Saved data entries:
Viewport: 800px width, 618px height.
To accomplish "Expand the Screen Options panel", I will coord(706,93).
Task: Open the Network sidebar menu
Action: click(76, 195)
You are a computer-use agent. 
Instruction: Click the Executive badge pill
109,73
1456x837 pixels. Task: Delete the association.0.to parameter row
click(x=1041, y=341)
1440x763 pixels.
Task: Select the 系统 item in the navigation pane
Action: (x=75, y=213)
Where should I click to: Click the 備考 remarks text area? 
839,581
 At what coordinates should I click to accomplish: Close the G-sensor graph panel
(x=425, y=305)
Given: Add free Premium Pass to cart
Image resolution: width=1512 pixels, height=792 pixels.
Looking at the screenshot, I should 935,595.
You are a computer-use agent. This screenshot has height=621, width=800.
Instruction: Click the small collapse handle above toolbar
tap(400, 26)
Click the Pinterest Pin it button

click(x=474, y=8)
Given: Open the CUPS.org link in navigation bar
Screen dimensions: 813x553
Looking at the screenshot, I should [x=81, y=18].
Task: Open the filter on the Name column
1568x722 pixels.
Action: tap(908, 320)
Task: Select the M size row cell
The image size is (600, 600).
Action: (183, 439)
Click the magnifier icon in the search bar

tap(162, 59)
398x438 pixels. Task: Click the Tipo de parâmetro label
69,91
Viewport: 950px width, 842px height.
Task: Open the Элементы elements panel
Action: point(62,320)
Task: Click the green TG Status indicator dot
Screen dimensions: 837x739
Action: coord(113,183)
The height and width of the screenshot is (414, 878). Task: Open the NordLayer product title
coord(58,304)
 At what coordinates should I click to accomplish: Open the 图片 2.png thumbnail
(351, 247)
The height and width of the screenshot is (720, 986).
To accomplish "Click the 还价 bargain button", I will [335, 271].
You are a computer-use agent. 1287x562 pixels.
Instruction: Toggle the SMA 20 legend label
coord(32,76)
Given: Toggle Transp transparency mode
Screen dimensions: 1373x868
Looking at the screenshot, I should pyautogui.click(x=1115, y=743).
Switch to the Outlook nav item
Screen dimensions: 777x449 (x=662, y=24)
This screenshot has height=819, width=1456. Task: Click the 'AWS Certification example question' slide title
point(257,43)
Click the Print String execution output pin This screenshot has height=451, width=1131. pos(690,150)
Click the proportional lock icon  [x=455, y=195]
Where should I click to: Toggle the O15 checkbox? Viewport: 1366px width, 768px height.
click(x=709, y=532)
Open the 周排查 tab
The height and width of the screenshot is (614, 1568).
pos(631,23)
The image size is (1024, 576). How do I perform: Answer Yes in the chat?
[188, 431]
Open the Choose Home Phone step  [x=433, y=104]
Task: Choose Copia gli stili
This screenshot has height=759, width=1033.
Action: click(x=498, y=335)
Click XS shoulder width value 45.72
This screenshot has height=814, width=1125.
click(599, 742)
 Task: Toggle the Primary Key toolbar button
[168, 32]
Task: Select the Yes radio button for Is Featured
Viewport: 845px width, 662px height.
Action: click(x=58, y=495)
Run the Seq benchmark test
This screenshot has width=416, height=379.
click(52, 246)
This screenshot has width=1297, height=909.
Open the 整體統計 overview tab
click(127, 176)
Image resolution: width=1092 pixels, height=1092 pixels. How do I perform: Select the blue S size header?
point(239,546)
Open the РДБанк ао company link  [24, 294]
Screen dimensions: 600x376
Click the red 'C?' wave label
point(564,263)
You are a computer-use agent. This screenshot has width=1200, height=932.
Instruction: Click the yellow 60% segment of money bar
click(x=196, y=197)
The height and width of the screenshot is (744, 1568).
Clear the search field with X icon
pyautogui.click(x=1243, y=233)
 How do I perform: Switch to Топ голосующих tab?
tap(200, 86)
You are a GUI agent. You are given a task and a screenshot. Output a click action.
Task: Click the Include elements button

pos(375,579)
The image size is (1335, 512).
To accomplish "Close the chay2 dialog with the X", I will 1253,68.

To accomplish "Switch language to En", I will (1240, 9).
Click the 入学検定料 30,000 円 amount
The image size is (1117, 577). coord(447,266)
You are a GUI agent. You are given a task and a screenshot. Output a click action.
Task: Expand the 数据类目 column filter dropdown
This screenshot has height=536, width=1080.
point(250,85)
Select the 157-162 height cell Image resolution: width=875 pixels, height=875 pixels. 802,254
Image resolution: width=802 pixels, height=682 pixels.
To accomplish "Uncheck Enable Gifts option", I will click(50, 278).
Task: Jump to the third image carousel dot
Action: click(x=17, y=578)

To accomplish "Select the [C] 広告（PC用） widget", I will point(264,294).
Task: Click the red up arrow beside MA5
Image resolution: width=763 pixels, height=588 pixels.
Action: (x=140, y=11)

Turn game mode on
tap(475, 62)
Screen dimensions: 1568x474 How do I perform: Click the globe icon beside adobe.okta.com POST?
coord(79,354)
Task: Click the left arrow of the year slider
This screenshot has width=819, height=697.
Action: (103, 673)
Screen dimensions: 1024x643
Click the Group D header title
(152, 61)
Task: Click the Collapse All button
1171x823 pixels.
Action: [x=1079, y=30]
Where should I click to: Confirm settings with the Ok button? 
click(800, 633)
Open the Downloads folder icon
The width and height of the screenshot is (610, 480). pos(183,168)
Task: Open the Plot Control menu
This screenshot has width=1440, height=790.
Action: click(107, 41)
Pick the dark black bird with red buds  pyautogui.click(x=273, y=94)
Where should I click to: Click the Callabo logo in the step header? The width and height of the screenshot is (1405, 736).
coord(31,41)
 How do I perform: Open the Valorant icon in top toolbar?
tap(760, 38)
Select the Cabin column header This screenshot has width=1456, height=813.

ASSIGNED TASK. Could you output the records in full, exactly as written?

RESPONSE FOR THIS EXERCISE.
Viewport: 800px width, 618px height.
To accomplish "Expand the Screen Options panel", I will coord(706,93).
Task: Open the Network sidebar menu
Action: click(76, 195)
You are a computer-use agent. 
Instruction: Click the Executive badge pill
109,73
1456x837 pixels. Task: Delete the association.0.to parameter row
click(x=1041, y=341)
1440x763 pixels.
Task: Select the 系统 item in the navigation pane
Action: (x=75, y=213)
Where should I click to: Click the 備考 remarks text area? 
839,581
 At what coordinates should I click to accomplish: Close the G-sensor graph panel
(x=425, y=305)
Given: Add free Premium Pass to cart
Image resolution: width=1512 pixels, height=792 pixels.
Looking at the screenshot, I should 935,595.
You are a computer-use agent. This screenshot has height=621, width=800.
Instruction: Click the small collapse handle above toolbar
tap(400, 26)
Click the Pinterest Pin it button

click(x=474, y=8)
Given: Open the CUPS.org link in navigation bar
Screen dimensions: 813x553
Looking at the screenshot, I should [x=81, y=18].
Task: Open the filter on the Name column
1568x722 pixels.
Action: tap(908, 320)
Task: Select the M size row cell
The image size is (600, 600).
Action: (183, 439)
Click the magnifier icon in the search bar

tap(162, 59)
398x438 pixels. Task: Click the Tipo de parâmetro label
69,91
Viewport: 950px width, 842px height.
Task: Open the Элементы elements panel
Action: point(62,320)
Task: Click the green TG Status indicator dot
Screen dimensions: 837x739
Action: coord(113,183)
The height and width of the screenshot is (414, 878). Task: Open the NordLayer product title
coord(58,304)
 At what coordinates should I click to accomplish: Open the 图片 2.png thumbnail
(351, 247)
The height and width of the screenshot is (720, 986).
To accomplish "Click the 还价 bargain button", I will [335, 271].
You are a computer-use agent. 1287x562 pixels.
Instruction: Toggle the SMA 20 legend label
coord(32,76)
Given: Toggle Transp transparency mode
Screen dimensions: 1373x868
Looking at the screenshot, I should pyautogui.click(x=1115, y=743).
Switch to the Outlook nav item
Screen dimensions: 777x449 (x=662, y=24)
This screenshot has height=819, width=1456. Task: Click the 'AWS Certification example question' slide title
point(257,43)
Click the Print String execution output pin This screenshot has height=451, width=1131. pos(690,150)
Click the proportional lock icon  [x=455, y=195]
Where should I click to: Toggle the O15 checkbox? Viewport: 1366px width, 768px height.
click(x=709, y=532)
Open the 周排查 tab
The height and width of the screenshot is (614, 1568).
pos(631,23)
The image size is (1024, 576). How do I perform: Answer Yes in the chat?
[188, 431]
Open the Choose Home Phone step  [x=433, y=104]
Task: Choose Copia gli stili
This screenshot has height=759, width=1033.
Action: click(x=498, y=335)
Click XS shoulder width value 45.72
This screenshot has height=814, width=1125.
click(599, 742)
 Task: Toggle the Primary Key toolbar button
[168, 32]
Task: Select the Yes radio button for Is Featured
Viewport: 845px width, 662px height.
Action: click(x=58, y=495)
Run the Seq benchmark test
This screenshot has width=416, height=379.
click(52, 246)
This screenshot has width=1297, height=909.
Open the 整體統計 overview tab
click(127, 176)
Image resolution: width=1092 pixels, height=1092 pixels. How do I perform: Select the blue S size header?
point(239,546)
Open the РДБанк ао company link  [24, 294]
Screen dimensions: 600x376
Click the red 'C?' wave label
point(564,263)
You are a computer-use agent. This screenshot has width=1200, height=932.
Instruction: Click the yellow 60% segment of money bar
click(x=196, y=197)
The height and width of the screenshot is (744, 1568).
Clear the search field with X icon
pyautogui.click(x=1243, y=233)
 How do I perform: Switch to Топ голосующих tab?
tap(200, 86)
You are a GUI agent. You are given a task and a screenshot. Output a click action.
Task: Click the Include elements button

pos(375,579)
The image size is (1335, 512).
To accomplish "Close the chay2 dialog with the X", I will 1253,68.

To accomplish "Switch language to En", I will (1240, 9).
Click the 入学検定料 30,000 円 amount
The image size is (1117, 577). coord(447,266)
You are a GUI agent. You are given a task and a screenshot. Output a click action.
Task: Expand the 数据类目 column filter dropdown
This screenshot has height=536, width=1080.
point(250,85)
Select the 157-162 height cell Image resolution: width=875 pixels, height=875 pixels. 802,254
Image resolution: width=802 pixels, height=682 pixels.
To accomplish "Uncheck Enable Gifts option", I will click(50, 278).
Task: Jump to the third image carousel dot
Action: click(x=17, y=578)

To accomplish "Select the [C] 広告（PC用） widget", I will point(264,294).
Task: Click the red up arrow beside MA5
Image resolution: width=763 pixels, height=588 pixels.
Action: (x=140, y=11)

Turn game mode on
tap(475, 62)
Screen dimensions: 1568x474 How do I perform: Click the globe icon beside adobe.okta.com POST?
coord(79,354)
Task: Click the left arrow of the year slider
This screenshot has width=819, height=697.
Action: (103, 673)
Screen dimensions: 1024x643
Click the Group D header title
(152, 61)
Task: Click the Collapse All button
1171x823 pixels.
Action: [x=1079, y=30]
Where should I click to: Confirm settings with the Ok button? 
click(800, 633)
Open the Downloads folder icon
The width and height of the screenshot is (610, 480). pos(183,168)
Task: Open the Plot Control menu
This screenshot has width=1440, height=790.
Action: click(107, 41)
Pick the dark black bird with red buds  pyautogui.click(x=273, y=94)
Where should I click to: Click the Callabo logo in the step header? The width and height of the screenshot is (1405, 736).
coord(31,41)
 How do I perform: Open the Valorant icon in top toolbar?
tap(760, 38)
Select the Cabin column header This screenshot has width=1456, height=813.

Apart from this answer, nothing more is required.